Action item: Your answer should consist of the lines below that hold the word "icon".

=== Records for the exercise ===

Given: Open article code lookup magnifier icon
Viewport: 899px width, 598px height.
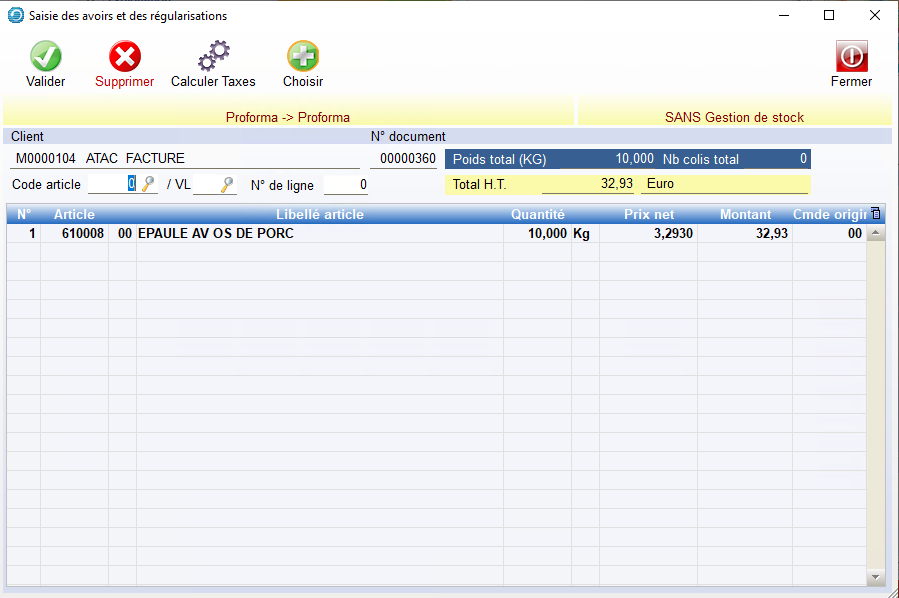Looking at the screenshot, I should click(148, 184).
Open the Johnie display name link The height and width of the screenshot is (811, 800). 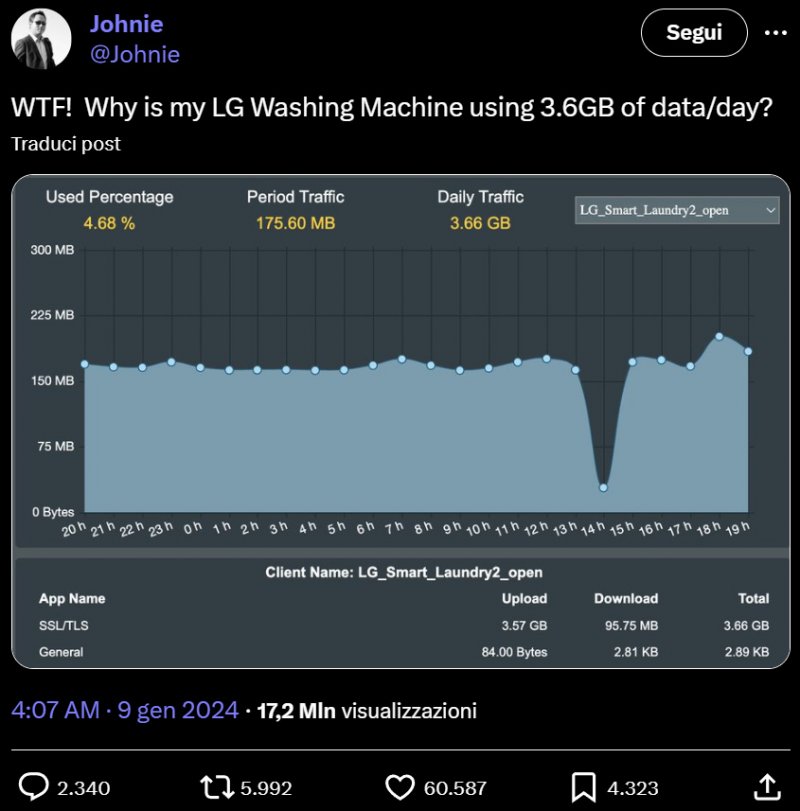[x=126, y=24]
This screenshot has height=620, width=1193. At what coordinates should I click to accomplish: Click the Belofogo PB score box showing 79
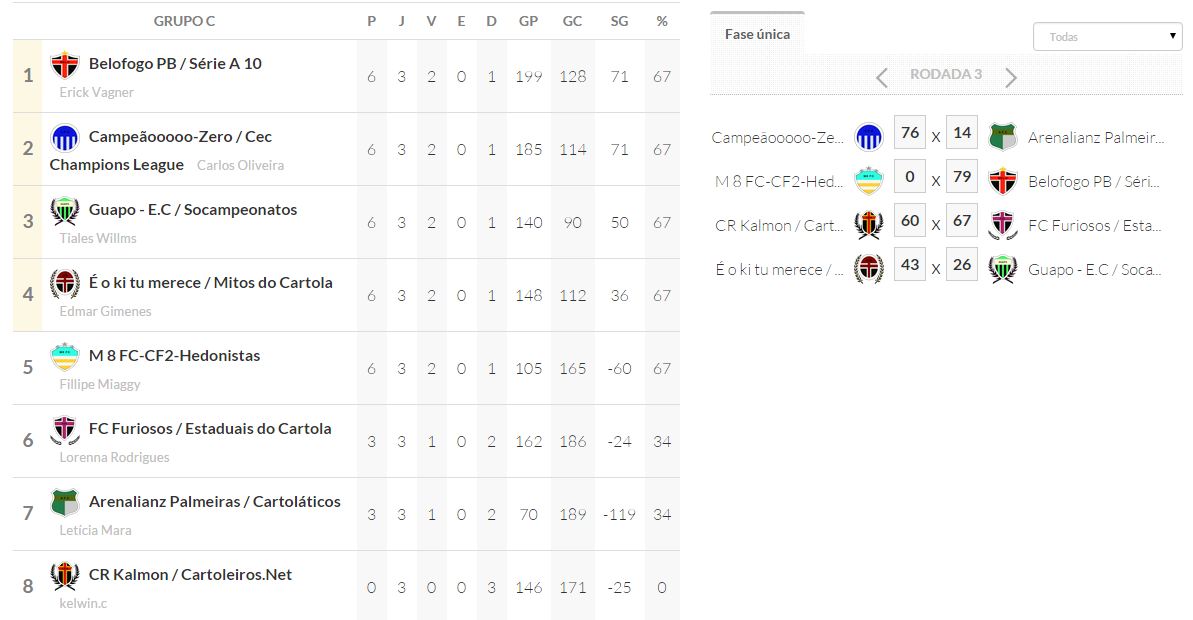[962, 178]
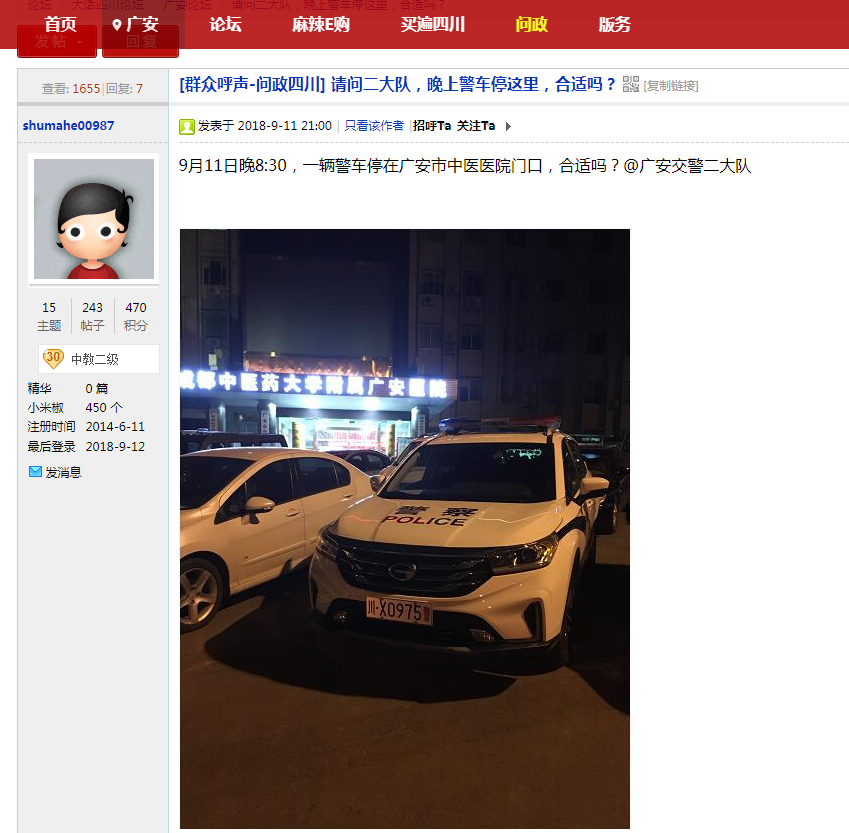Open the username link shumahe00987

(x=68, y=126)
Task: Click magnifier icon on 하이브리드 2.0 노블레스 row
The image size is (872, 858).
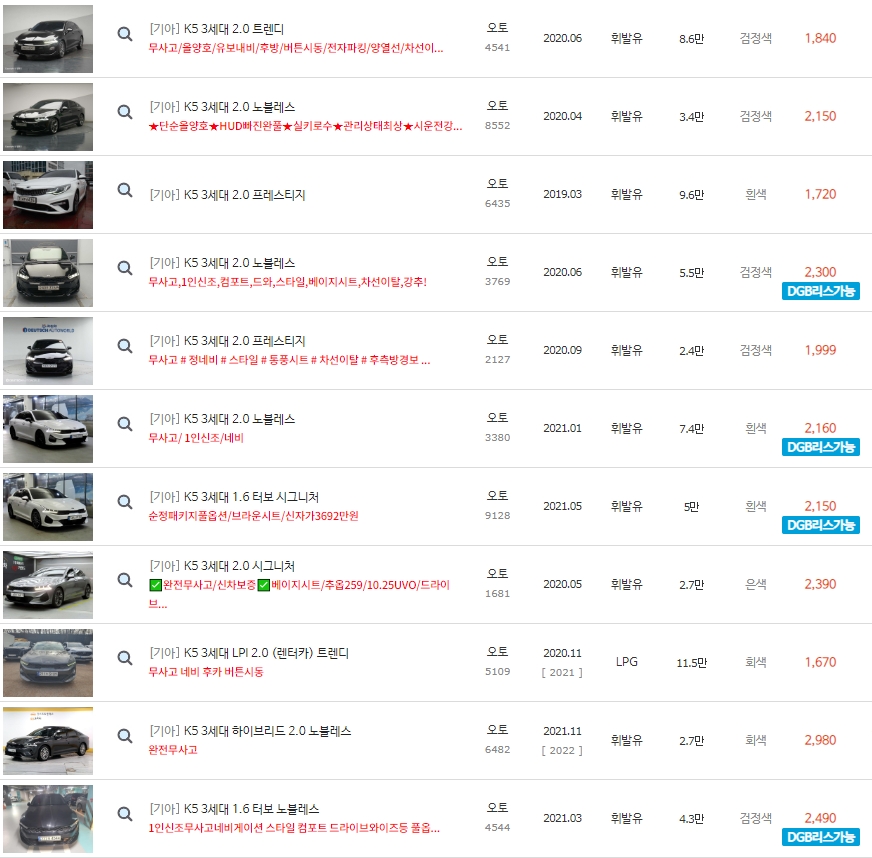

===

Response to the task:
Given: Open article code lookup magnifier icon
Task: Click magnifier icon on 하이브리드 2.0 노블레스 row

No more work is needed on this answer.